» **What you will do**:
Please set down only the lines that run from the one containing "Task: Select the 青色申告決算書 radio button" to the end of the listing below, exactly as written.

◇ ◇ ◇ ◇ ◇

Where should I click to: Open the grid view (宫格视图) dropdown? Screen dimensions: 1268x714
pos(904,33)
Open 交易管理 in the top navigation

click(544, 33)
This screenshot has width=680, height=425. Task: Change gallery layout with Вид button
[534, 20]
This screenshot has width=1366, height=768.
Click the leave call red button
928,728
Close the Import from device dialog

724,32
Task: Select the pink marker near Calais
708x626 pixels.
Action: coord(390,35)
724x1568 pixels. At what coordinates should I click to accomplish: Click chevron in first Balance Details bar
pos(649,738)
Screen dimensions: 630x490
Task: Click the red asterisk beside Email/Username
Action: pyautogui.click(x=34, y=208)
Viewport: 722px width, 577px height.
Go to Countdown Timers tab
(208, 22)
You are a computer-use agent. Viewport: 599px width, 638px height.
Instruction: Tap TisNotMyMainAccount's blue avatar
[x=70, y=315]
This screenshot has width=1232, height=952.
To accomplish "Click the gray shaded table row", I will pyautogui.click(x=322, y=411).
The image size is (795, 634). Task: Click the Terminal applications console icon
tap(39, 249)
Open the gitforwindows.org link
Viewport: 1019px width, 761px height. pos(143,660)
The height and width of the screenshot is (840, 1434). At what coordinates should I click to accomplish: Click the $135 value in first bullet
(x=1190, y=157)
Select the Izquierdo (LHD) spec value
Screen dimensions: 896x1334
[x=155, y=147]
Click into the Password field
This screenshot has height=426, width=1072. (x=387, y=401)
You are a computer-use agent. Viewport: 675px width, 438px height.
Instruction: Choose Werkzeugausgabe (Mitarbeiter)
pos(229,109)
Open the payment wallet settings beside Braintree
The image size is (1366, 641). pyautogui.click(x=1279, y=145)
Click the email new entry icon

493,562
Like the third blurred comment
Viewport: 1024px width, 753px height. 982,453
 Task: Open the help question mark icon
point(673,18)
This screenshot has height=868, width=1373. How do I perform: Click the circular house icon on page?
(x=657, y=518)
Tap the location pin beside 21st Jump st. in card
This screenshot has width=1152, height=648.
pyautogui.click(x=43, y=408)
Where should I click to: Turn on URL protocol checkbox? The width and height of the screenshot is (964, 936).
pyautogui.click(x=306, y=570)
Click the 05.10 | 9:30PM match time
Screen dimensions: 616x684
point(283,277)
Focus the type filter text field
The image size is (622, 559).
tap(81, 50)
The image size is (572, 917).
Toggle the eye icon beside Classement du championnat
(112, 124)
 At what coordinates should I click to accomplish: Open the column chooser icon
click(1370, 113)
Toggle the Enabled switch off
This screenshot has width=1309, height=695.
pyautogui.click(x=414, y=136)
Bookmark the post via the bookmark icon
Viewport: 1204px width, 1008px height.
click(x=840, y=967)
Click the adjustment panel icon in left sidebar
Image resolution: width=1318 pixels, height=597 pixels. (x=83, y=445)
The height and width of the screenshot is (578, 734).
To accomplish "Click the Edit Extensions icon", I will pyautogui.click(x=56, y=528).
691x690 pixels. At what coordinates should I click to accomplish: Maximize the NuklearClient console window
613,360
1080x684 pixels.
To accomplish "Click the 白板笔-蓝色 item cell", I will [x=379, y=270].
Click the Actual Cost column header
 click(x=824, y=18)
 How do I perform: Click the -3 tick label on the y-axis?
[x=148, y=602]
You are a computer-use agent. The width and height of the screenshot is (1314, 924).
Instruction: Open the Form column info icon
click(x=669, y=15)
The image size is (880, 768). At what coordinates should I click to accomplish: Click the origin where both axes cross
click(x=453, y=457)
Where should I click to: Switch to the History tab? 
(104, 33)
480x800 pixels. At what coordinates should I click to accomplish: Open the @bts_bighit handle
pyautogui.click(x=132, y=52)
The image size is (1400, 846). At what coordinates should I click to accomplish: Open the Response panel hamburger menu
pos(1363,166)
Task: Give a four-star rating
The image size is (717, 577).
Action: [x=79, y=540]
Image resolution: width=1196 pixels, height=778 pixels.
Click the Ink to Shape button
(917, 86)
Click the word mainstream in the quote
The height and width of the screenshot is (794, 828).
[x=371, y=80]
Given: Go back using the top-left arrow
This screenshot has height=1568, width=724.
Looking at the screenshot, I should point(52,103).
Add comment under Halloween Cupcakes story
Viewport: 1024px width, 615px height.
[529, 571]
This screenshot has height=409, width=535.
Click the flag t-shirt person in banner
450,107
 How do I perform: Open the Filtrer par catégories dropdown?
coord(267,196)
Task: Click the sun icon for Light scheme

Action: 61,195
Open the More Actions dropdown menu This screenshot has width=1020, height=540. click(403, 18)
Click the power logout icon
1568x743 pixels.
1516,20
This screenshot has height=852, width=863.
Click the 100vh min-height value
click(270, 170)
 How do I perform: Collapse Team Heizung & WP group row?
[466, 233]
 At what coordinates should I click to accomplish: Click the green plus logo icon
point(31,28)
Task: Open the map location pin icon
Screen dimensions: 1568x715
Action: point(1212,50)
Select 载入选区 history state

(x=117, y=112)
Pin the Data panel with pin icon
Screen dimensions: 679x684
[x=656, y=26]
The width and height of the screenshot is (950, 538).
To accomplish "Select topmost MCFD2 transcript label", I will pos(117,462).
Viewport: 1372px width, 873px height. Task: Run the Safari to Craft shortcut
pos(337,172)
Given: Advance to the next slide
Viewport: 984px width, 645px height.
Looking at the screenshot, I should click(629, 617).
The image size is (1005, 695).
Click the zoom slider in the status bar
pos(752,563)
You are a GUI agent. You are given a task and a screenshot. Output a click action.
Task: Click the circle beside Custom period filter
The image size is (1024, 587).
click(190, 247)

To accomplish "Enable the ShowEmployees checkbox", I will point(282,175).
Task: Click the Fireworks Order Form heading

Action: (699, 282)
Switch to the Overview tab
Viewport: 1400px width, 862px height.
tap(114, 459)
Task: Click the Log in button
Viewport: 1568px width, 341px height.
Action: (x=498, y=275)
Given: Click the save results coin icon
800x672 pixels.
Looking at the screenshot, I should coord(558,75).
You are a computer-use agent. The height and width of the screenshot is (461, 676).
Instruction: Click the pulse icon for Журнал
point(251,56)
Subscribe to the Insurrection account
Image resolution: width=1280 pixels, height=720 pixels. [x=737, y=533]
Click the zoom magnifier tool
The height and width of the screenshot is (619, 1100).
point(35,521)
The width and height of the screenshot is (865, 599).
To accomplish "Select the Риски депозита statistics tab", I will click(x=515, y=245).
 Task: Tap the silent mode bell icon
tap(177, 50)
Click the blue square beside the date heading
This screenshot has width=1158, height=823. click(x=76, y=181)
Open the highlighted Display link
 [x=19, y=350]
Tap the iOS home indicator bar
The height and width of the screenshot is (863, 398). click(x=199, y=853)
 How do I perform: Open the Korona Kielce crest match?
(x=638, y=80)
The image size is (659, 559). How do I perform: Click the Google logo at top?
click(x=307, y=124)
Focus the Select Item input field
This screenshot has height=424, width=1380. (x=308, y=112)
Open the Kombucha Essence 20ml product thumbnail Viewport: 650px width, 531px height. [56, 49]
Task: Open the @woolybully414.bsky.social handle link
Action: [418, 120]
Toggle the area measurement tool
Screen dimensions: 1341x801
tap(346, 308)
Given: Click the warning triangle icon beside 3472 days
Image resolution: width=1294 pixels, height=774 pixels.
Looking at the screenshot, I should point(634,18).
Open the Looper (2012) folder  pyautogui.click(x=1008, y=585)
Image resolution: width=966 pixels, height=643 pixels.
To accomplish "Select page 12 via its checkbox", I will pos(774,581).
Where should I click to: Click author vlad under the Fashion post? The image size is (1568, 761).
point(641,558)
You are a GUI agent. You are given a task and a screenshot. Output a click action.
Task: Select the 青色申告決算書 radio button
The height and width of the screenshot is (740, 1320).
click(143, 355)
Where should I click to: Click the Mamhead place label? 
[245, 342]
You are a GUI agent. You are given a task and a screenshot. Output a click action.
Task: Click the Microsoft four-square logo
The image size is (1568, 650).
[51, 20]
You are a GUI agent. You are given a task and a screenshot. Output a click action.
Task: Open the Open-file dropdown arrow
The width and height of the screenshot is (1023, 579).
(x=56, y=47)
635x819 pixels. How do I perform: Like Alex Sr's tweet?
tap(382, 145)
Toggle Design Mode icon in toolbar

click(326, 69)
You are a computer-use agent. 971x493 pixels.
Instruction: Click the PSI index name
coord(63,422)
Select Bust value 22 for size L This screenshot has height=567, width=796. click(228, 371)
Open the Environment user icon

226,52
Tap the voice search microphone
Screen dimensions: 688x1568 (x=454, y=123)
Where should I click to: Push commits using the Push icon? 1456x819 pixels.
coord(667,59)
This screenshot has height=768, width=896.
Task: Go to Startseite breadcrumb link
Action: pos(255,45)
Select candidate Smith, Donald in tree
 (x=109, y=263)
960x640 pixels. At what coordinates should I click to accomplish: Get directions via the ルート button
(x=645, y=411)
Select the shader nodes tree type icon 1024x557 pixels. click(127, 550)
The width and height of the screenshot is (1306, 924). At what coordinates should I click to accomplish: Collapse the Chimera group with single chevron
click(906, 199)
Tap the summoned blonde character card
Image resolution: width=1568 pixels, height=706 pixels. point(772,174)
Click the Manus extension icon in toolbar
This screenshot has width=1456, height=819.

◇ ◇ ◇ ◇ ◇

» **Answer for the task**:
Task: Select the 青色申告決算書 radio button
The height and width of the screenshot is (740, 1320).
click(143, 355)
Where should I click to: Click the Mamhead place label? 
[245, 342]
You are a GUI agent. You are given a task and a screenshot. Output a click action.
Task: Click the Microsoft four-square logo
The image size is (1568, 650).
[51, 20]
You are a GUI agent. You are given a task and a screenshot. Output a click action.
Task: Open the Open-file dropdown arrow
The width and height of the screenshot is (1023, 579).
(x=56, y=47)
635x819 pixels. How do I perform: Like Alex Sr's tweet?
tap(382, 145)
Toggle Design Mode icon in toolbar

click(326, 69)
You are a computer-use agent. 971x493 pixels.
Instruction: Click the PSI index name
coord(63,422)
Select Bust value 22 for size L This screenshot has height=567, width=796. click(228, 371)
Open the Environment user icon

226,52
Tap the voice search microphone
Screen dimensions: 688x1568 (x=454, y=123)
Where should I click to: Push commits using the Push icon? 1456x819 pixels.
coord(667,59)
This screenshot has height=768, width=896.
Task: Go to Startseite breadcrumb link
Action: pos(255,45)
Select candidate Smith, Donald in tree
 (x=109, y=263)
960x640 pixels. At what coordinates should I click to accomplish: Get directions via the ルート button
(x=645, y=411)
Select the shader nodes tree type icon 1024x557 pixels. click(127, 550)
The width and height of the screenshot is (1306, 924). At what coordinates should I click to accomplish: Collapse the Chimera group with single chevron
click(906, 199)
Tap the summoned blonde character card
Image resolution: width=1568 pixels, height=706 pixels. point(772,174)
Click the Manus extension icon in toolbar
This screenshot has width=1456, height=819.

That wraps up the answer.